Joseph Pedlosky | |
Birth Date: | 7 April 1938 |
Fields: | Oceanography, fluid dynamics |
Workplaces: | Woods Hole Oceanographic Institution, Massachusetts Institute of Technology, University of Chicago |
Alma Mater: | Massachusetts Institute of Technology |
Thesis Title: | The stability of currents in the atmosphere and the ocean |
Thesis Url: | http://library.mit.edu/item/000754165 |
Thesis Year: | 1963 |
Doctoral Advisor: | Jule Charney |
Website: | http://www.whoi.edu/profile.do?id=jpedlosky |
Joseph Pedlosky (born April 7, 1938) is an American physical oceanographer.[1] He is a scientist emeritus at the Woods Hole Oceanographic Institution. Pedlosky was elected to the United States National Academy of Sciences in 1985. He is the author of the textbooks Geophysical Fluid Dynamics, Ocean Circulation Theory, and Waves in the Ocean and Atmosphere: Introduction to Wave Dynamics.

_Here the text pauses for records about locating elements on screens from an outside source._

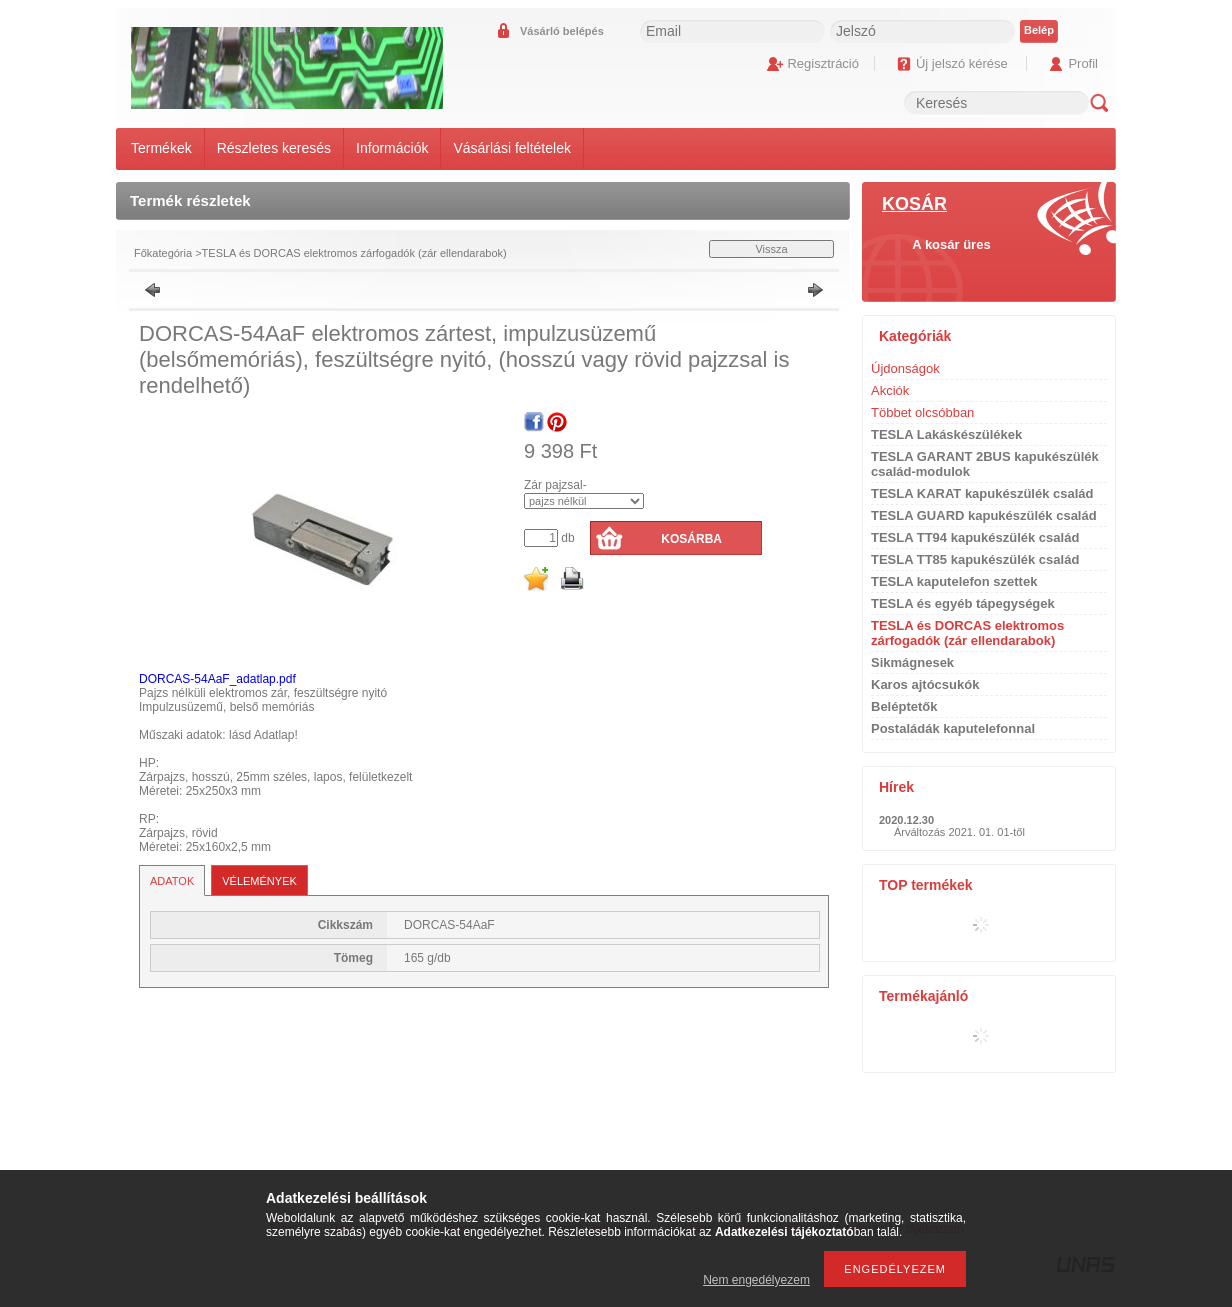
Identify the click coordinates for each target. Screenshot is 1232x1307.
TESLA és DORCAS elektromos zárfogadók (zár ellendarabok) (354, 253)
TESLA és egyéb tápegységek (963, 603)
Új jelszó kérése (962, 63)
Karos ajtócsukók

Pedlosky grew up in Paterson, New Jersey. He completed his Ph.D. in 1963 under the supervision of Jule Charney at MIT.
In 1966, as a young assistant professor at MIT, he refused to sign the Massachusetts Teachers' Oath ultimately bringing the case to the state supreme court. The Massachusetts Supreme Judicial Court invalidated the legislation in 1967 in its ruling Pedlosky v. Massachusetts Institute of Technology.[2]
Pedlosky has made fundamental contributions in the study of baroclinic instability and the thermal structure of the ocean, particularly the oceanic thermocline.